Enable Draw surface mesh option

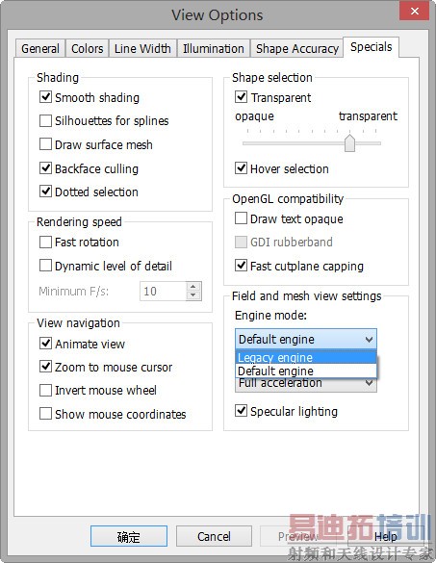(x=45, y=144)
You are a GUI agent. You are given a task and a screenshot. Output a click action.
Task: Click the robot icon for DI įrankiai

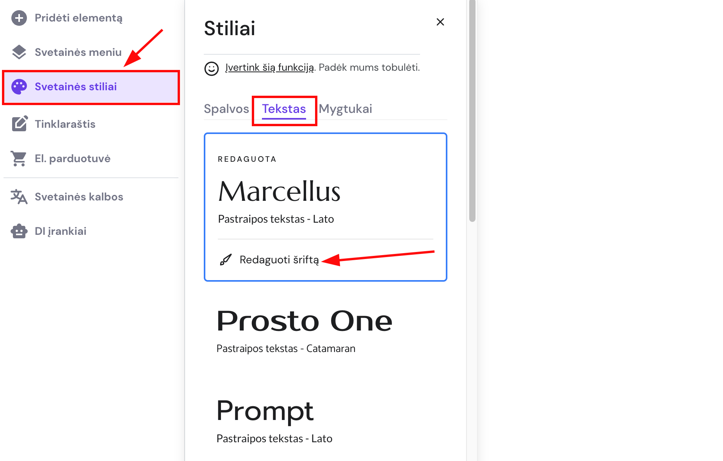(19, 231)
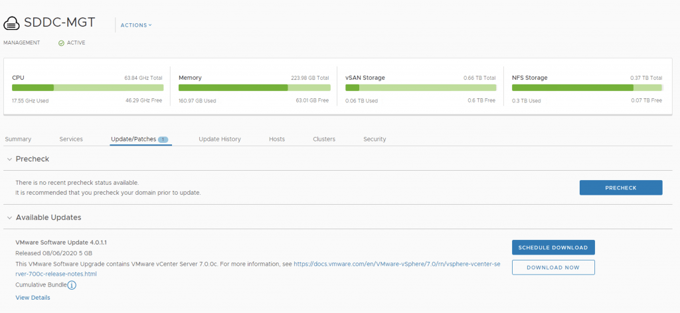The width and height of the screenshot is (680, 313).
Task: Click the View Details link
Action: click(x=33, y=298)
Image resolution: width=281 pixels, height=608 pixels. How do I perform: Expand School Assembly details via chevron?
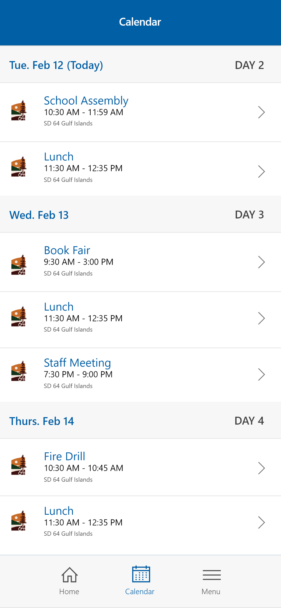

· · · ·

## AIM OF THE EXERCISE
Your task is to set down the records shown above exactly, minus any pictures.

## SOLUTION
Enable Draw surface mesh option

(x=45, y=144)
You are a GUI agent. You are given a task and a screenshot. Output a click action.
Task: Click the robot icon for DI įrankiai

(19, 231)
The width and height of the screenshot is (680, 313).
Task: Click the View Details link
Action: click(x=33, y=298)
Image resolution: width=281 pixels, height=608 pixels. How do I perform: Expand School Assembly details via chevron?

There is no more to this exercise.